Environmentalists have called on politicians to explore the use of congestion charging to tackle Scotland's transport problems.
Traffic levels have increased by almost 20% since 1994
The plea comes after the extension of the London Congestion Charge, which it is credited with cutting city traffic.
Friends of the Earth (FoE) Scotland said air pollution was harming the health of the public.
Last year, a Scottish Executive study concluded that road tolls were unlikely to be introduced in the near future.
FoE Scotland claimed congestion charges and better public transport could be the solution.
Chief executive Duncan McLaren said: "Building new roads and bridges is not the answer. They will simply lead to more traffic and more congestion.
"We need a package of measures to get people out of their cars and on to safe, convenient and affordable alternatives.

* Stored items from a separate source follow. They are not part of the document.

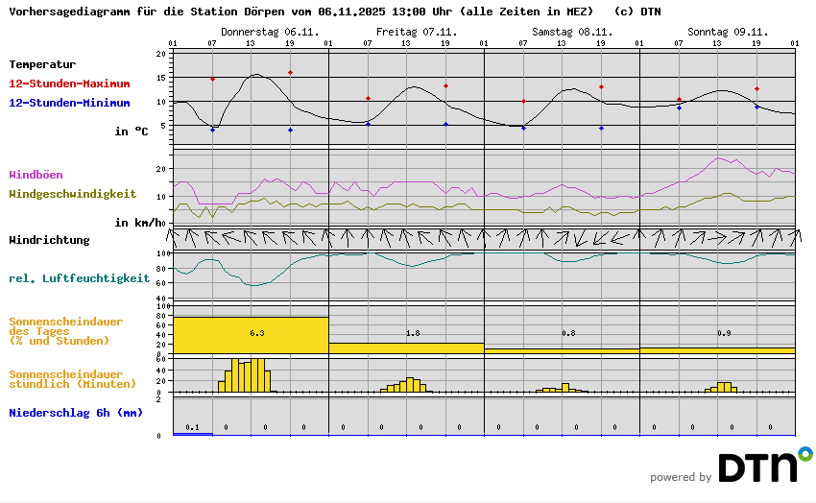
Task: Click the Niederschlag 6h (mm) label
Action: (76, 413)
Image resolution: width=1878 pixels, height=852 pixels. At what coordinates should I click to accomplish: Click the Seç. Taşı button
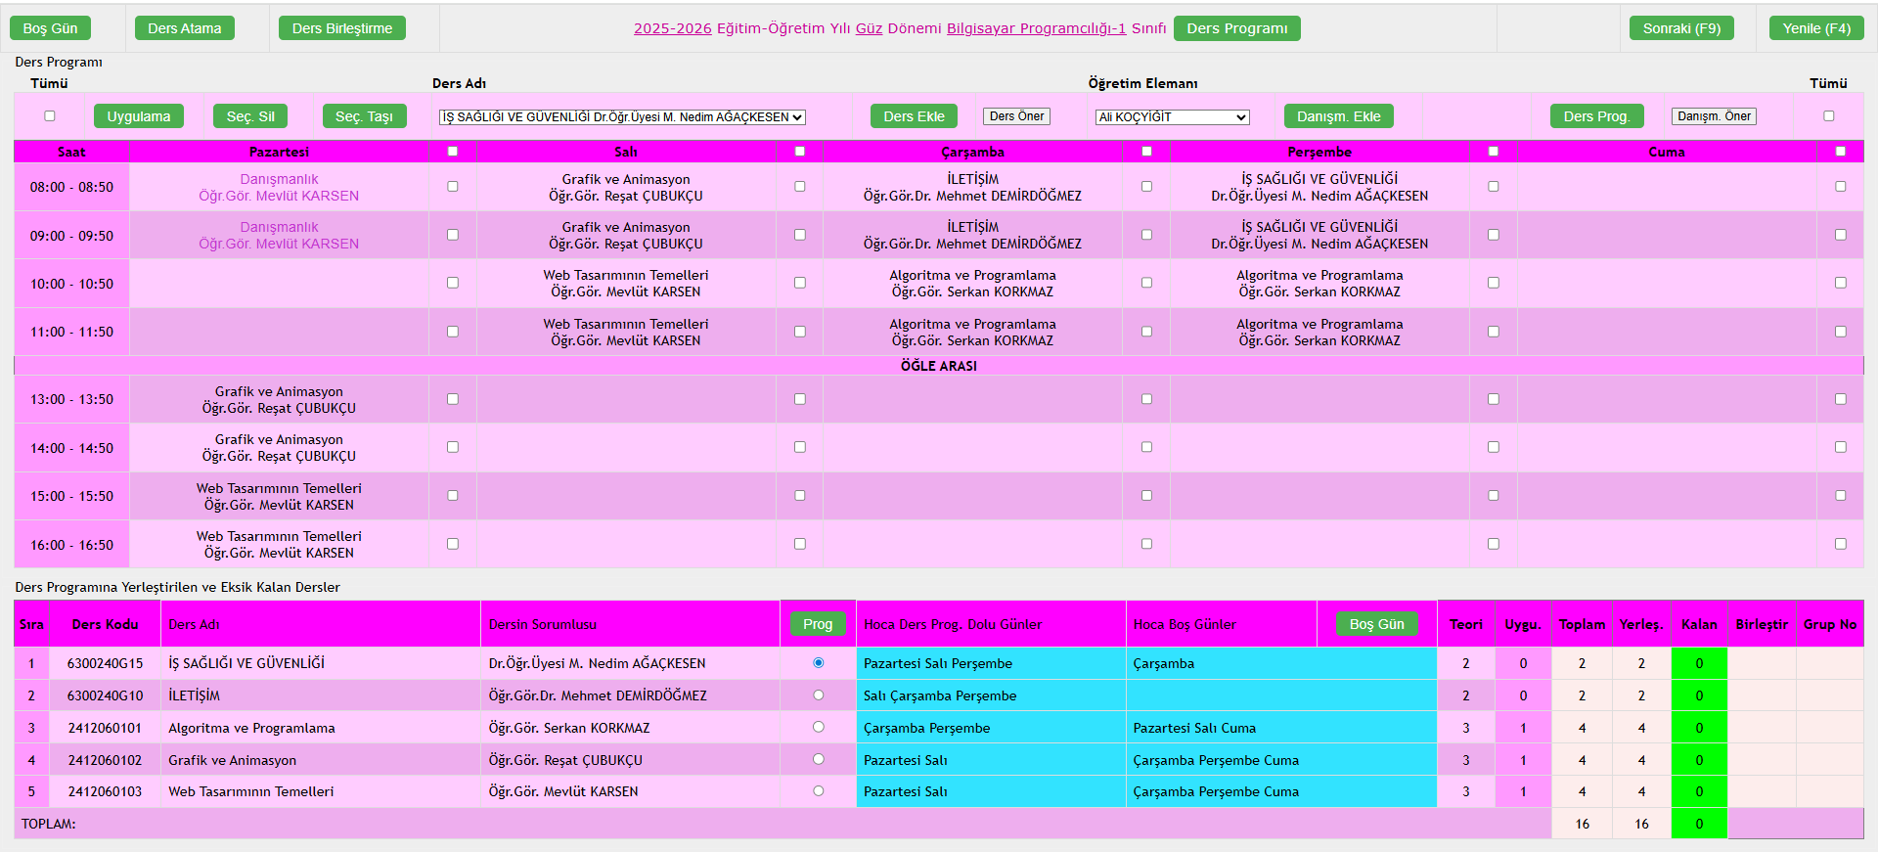364,116
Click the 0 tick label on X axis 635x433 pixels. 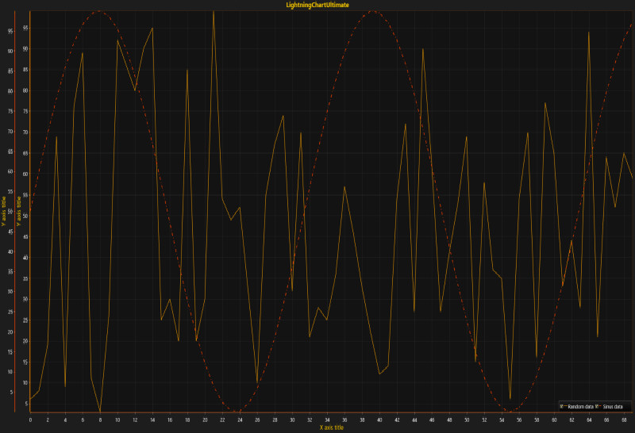(x=30, y=420)
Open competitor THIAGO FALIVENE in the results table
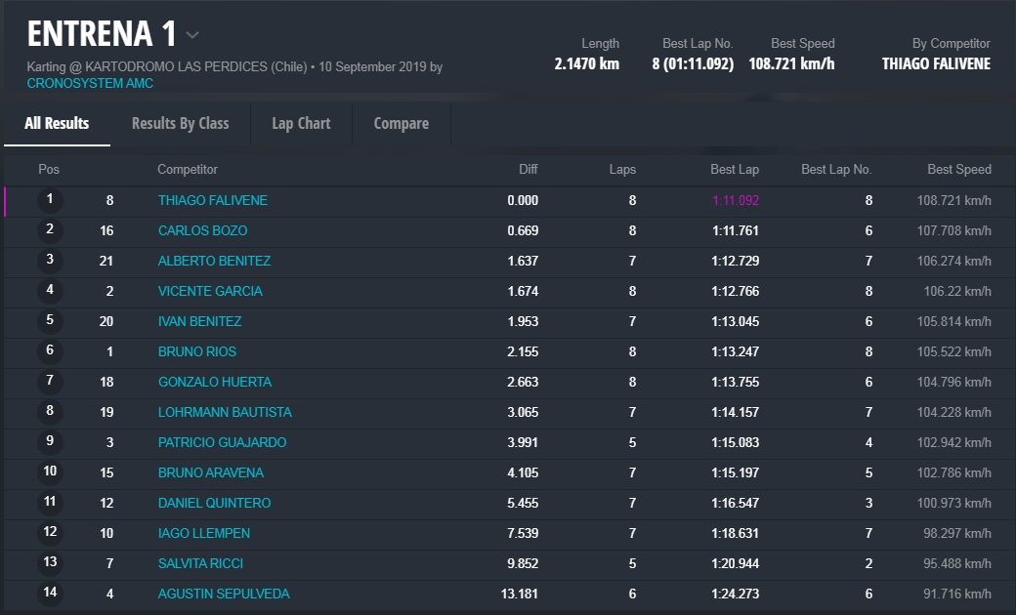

"This means greater investment in public transport, safer streets for cycling and walking, better land-use planning, and the introduction of a fair system of road-user or congestion charging."
The executive report said a previous 'No' vote on congestion charging in Edinburgh and the time and money required to develop a national congestion charging scheme suggested that such schemes were only a distant possibility.
Ministers have pledged to stabilise the volume of traffic on Scotland's roads by 2021.
In 2003 transport accounted for almost a fifth of all Scottish greenhouse gas emissions.
The amount of traffic in Scotland has grown by almost 20% since in 1994.
This weekend marked the fourth anniversary of the London Congestion Charge.
On Monday morning, the scheme was extended to the west of the city, covering most of Westminster and Kensington and Chelsea.
Mayor Ken Livingstone said the amount of traffic entering central London during charging hours had been cut by about 20%.
It has also increased bus and bicycle use as well as cutting carbon dioxide emissions.
However, a spokesman for the National Alliance Against Tolls Scotland (NAATS) claimed the London scheme had not reduced congestion or improved air quality.
"The people of Edinburgh saw through these myths two years ago when we had the toll poll. The people of Scotland will not fall for these myths now," he said.